Qu’est-ce qui fait que certains articles du premier mois de la guerre sont recueillis en 1916 dans le premier volume des Conditions de la victoire alors que d’autres ne le sont pas ? Sans doute dès 1916, la conscience de la part de Maurras que cette guerre marque un tournant. Il multipliera après guerre les articles et recueils pour tirer les leçons, s’appuyer sur la guerre pour envisager l’avenir, du Président Wilson à la nécessité du souvenir dans Les Nuits d’épreuve.
Août 1914, c’était aussi l’enthousiasme. On sait rétrospectivement, et Maurras savait dès 1916, que cet élan allait être déçu et que « À Berlin » resterait un cri jeté dans l’instant.
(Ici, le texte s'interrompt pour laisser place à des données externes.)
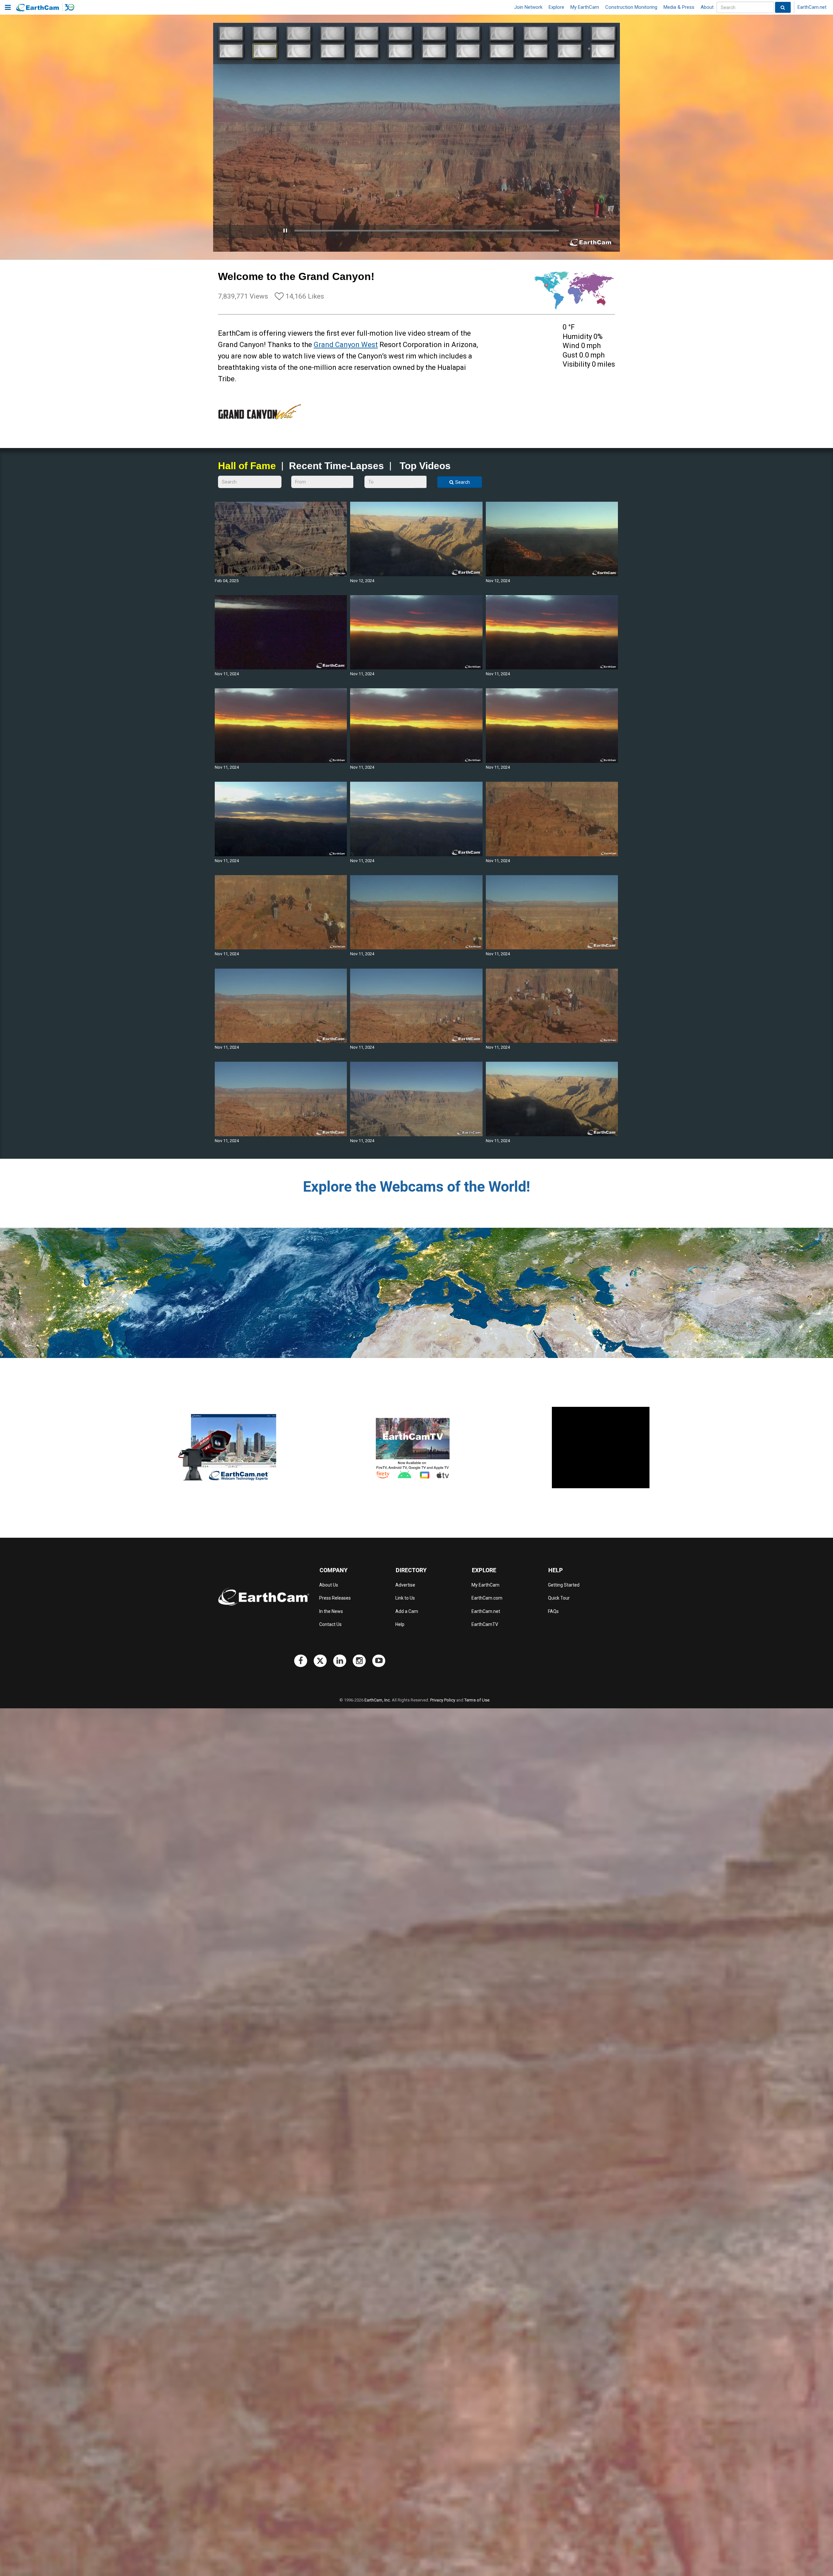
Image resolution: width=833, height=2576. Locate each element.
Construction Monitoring (631, 7)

On sait aussi que cet enthousiasme – et son « Nach Paris » symétrique – a eu son importance pour s’engager sans apercevoir les conséquences possibles dans une nouvelle guerre entre les deux pays devenus des puissances industrielles redoutables depuis leur dernier conflit.
Rien n’était si sûr en 1914. D’une part Maurras était comme beaucoup d’autres un enfant de 1870 : il était dès lors bien difficile d’imaginer une guerre de tranchées longue de plusieurs années. Et les premiers succès des armées françaises laissèrent penser à une reconquête facile des provinces perdues en 1870. Aller à Berlin comme Bismarck était venu proclamer à Versailles l’Empire allemand ne paraissait pas si improbable. Sans doute est-ce pour témoigner de cet enthousiasme fugitif que ce petit article du 10 août 1914 figure dans les Conditions de la victoire.